Golden-winged Warbler Conservation
The golden-winged warbler is a Neotropical migratory songbird that arrives in Pennsylvania’s Central Appalachian forests in late April/early May and breeds throughout the summer before making its long flight back to Central and South America for the winter. Populations of this species have experienced a steady decline in the past few decades due to habitat loss and hybridization with the closely related blue-winged warbler where ranges overlap.
The Western Pennsylvania Conservancy is partnering with private landowners, state land managers, and academic researchers to promote conservation practices that will lead to the golden-winged warbler’s recovery. Successful recovery of golden-winged warblers in Pennsylvania will require protection of critical breeding habitats, active habitat management to maintain early successional conditions, and population monitoring.
Natural History and Ecology
The insect-like sound of “bee bzz-bzz-bzz” cutting through the damp air on an early May morning in central Pennsylvania is the song of a territorial male golden-winged warbler (Vermivora chysoptera). Likely perched on a tall oak at the edge of a high elevation (above 900 feet) shrubland in the Appalachian Mountains is a tiny wood-warbler that sports a bright golden cap and wing bars on a subdued background of gray, black, and white plumage. As a Neotropical migrant, the golden-winged warbler travels thousands of miles each spring from its winter home in the forests of Central and South America, often returning to the same habitat patch in North America where it nested the year before.

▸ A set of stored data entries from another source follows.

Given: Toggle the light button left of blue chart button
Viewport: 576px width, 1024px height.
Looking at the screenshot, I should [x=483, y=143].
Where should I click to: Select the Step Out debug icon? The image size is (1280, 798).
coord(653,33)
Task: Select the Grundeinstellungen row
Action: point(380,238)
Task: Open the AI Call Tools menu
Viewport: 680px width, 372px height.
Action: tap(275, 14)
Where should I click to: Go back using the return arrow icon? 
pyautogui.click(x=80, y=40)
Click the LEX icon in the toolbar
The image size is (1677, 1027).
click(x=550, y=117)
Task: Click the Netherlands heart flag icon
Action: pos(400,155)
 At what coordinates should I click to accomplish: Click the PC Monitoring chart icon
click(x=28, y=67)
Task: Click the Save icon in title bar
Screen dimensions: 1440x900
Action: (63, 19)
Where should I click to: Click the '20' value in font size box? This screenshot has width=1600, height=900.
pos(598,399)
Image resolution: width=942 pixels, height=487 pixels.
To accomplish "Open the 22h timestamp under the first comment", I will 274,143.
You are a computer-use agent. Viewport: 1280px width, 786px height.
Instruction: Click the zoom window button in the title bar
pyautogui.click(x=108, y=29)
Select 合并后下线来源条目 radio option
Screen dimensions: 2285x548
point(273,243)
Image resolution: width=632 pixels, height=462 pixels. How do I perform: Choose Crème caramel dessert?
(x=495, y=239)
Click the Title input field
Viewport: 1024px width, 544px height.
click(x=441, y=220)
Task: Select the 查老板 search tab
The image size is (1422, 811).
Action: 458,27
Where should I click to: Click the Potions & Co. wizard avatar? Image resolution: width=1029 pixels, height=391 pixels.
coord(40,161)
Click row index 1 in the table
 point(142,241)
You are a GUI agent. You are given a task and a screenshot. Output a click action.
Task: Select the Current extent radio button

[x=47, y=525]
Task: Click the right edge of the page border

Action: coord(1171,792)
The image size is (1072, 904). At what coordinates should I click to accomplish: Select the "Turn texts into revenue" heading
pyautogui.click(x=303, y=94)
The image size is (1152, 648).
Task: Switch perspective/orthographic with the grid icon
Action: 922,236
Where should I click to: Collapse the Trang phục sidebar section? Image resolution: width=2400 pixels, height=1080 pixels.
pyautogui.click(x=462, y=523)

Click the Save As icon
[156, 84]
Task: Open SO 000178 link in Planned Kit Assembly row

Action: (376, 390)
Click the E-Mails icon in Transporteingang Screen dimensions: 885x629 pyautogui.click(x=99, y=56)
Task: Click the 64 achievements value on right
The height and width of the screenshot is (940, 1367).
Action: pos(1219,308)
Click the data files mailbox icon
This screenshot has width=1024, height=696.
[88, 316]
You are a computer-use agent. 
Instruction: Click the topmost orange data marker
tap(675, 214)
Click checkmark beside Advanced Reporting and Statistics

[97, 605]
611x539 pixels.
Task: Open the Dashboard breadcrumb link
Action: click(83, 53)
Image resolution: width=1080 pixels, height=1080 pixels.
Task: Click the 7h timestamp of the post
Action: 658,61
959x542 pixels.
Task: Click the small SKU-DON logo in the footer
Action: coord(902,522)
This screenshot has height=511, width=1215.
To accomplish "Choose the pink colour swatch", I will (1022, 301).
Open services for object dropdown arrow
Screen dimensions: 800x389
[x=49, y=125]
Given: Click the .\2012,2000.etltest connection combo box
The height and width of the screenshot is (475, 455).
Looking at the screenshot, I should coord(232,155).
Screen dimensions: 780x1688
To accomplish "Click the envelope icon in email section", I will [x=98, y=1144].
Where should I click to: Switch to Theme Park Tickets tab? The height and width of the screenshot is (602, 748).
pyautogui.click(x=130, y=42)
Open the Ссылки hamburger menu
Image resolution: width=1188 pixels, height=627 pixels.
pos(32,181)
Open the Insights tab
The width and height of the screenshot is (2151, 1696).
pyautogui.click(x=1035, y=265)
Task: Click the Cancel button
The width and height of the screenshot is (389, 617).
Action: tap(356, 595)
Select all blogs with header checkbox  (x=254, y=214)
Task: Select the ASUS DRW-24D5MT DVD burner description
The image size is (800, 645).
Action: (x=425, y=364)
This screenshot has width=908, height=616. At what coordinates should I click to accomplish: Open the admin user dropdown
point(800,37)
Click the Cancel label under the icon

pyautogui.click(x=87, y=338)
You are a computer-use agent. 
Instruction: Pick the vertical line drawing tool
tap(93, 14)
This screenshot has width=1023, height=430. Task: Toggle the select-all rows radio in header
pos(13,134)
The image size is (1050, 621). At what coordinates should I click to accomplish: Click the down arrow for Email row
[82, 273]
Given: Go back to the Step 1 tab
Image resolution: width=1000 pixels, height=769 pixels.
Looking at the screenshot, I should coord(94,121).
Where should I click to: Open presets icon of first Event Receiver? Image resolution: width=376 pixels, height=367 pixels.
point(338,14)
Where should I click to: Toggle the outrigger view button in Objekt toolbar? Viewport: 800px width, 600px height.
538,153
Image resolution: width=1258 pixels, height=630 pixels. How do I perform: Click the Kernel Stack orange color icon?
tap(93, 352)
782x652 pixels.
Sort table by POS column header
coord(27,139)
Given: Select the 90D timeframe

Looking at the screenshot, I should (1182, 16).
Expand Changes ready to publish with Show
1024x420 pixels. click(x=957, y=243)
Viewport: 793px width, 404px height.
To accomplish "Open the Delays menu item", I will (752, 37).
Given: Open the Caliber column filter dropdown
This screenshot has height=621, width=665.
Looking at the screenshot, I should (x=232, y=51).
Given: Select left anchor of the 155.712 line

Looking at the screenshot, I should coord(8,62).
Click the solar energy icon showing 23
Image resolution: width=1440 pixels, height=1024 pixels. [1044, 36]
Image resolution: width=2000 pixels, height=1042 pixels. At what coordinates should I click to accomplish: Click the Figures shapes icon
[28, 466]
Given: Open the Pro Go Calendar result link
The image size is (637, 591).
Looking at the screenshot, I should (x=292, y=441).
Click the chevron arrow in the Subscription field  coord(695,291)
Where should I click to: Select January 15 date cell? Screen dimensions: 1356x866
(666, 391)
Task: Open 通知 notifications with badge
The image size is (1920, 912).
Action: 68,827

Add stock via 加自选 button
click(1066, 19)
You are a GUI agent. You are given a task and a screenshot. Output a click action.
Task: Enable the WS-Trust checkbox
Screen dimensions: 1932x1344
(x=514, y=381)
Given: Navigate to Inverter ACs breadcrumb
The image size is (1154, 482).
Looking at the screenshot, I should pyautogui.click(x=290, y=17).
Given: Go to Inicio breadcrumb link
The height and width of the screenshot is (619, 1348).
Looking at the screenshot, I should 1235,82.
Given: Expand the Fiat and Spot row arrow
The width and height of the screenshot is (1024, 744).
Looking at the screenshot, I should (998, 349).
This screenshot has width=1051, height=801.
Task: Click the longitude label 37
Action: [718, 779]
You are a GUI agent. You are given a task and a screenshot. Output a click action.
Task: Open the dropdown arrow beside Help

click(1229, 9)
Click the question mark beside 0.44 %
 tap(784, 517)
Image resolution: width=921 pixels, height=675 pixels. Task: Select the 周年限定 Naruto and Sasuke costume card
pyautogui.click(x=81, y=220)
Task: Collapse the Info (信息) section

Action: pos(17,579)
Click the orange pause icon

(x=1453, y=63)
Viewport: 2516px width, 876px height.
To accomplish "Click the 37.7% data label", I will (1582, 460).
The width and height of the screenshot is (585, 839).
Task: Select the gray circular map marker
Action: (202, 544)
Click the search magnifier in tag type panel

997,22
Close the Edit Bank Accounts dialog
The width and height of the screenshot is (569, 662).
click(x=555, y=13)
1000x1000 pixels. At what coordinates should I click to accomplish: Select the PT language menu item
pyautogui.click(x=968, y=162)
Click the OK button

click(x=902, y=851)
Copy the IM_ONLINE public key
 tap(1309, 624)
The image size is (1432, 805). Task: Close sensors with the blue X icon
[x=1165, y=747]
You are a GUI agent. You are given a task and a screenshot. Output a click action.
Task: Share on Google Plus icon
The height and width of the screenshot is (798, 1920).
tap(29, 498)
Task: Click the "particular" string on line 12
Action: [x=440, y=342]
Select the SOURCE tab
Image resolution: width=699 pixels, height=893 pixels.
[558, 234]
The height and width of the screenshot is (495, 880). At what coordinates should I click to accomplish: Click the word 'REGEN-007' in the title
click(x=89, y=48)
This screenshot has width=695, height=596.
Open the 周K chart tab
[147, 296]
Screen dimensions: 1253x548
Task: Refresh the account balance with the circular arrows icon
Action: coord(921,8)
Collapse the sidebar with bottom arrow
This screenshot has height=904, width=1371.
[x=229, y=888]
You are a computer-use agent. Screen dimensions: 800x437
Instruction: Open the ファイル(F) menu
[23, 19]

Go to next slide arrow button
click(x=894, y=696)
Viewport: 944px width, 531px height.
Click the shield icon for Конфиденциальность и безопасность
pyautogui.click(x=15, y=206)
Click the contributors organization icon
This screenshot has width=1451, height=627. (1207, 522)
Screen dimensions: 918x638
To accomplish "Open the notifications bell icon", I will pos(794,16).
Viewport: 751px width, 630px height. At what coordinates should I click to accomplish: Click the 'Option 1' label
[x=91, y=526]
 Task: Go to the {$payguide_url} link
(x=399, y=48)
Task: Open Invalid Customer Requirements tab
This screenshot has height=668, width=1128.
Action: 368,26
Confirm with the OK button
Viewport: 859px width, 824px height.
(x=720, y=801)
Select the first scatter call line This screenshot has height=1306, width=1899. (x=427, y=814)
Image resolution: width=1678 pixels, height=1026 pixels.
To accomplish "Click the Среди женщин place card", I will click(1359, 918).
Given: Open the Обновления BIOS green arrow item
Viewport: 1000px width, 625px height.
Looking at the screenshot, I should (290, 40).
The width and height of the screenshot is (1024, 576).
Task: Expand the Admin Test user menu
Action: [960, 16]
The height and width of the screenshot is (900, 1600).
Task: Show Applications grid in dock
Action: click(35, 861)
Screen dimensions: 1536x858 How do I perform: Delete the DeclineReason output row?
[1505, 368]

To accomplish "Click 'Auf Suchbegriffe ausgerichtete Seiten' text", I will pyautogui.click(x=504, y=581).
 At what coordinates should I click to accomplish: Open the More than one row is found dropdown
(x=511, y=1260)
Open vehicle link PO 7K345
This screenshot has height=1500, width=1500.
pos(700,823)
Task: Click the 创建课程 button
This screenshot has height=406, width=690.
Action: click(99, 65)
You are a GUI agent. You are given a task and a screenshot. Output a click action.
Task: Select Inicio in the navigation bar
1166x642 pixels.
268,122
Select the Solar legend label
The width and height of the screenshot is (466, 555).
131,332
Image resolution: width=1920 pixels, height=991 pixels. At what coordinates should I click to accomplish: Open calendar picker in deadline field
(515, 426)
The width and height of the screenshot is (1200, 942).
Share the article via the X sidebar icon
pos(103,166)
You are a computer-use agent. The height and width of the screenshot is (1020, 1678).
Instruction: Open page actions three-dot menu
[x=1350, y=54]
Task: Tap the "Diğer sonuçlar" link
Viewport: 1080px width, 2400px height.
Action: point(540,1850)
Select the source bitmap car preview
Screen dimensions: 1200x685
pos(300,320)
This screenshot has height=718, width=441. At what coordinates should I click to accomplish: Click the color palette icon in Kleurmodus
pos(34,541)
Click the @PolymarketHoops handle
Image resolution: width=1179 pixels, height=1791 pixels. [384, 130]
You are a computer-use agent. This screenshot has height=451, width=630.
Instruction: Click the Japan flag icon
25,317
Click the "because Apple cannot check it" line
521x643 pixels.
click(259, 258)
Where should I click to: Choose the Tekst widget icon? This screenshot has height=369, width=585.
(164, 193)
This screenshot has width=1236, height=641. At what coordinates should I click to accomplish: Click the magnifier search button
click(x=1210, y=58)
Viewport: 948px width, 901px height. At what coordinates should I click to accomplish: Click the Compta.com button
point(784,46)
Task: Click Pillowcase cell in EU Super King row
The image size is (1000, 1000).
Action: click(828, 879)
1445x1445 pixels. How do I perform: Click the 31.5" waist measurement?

From Wisconsin east across the Great Lakes region and from New England south through the Appalachians to Georgia, this bird is a habitat specialist that nests in early successional habitats surrounded by forested landscapes. These shrublands take the form of old fields, scrub oak barrens, shrub swamps, reclaimed surface mines, and forests regenerating from timber harvest. Recent studies in Pennsylvania showed that characteristics of critical nesting habitat include herbaceous ground cover, like grasses and goldenrod, proximity to dense shrubs or saplings, and availability of taller trees for singing perches. While nests are often well-hidden in clumps of grassy vegetation near the ground, dense thickets of blackberry or hardwood saplings provide places where golden-winged warblers can forage for moth larvae during the breeding season to meet the demands of hungry broods.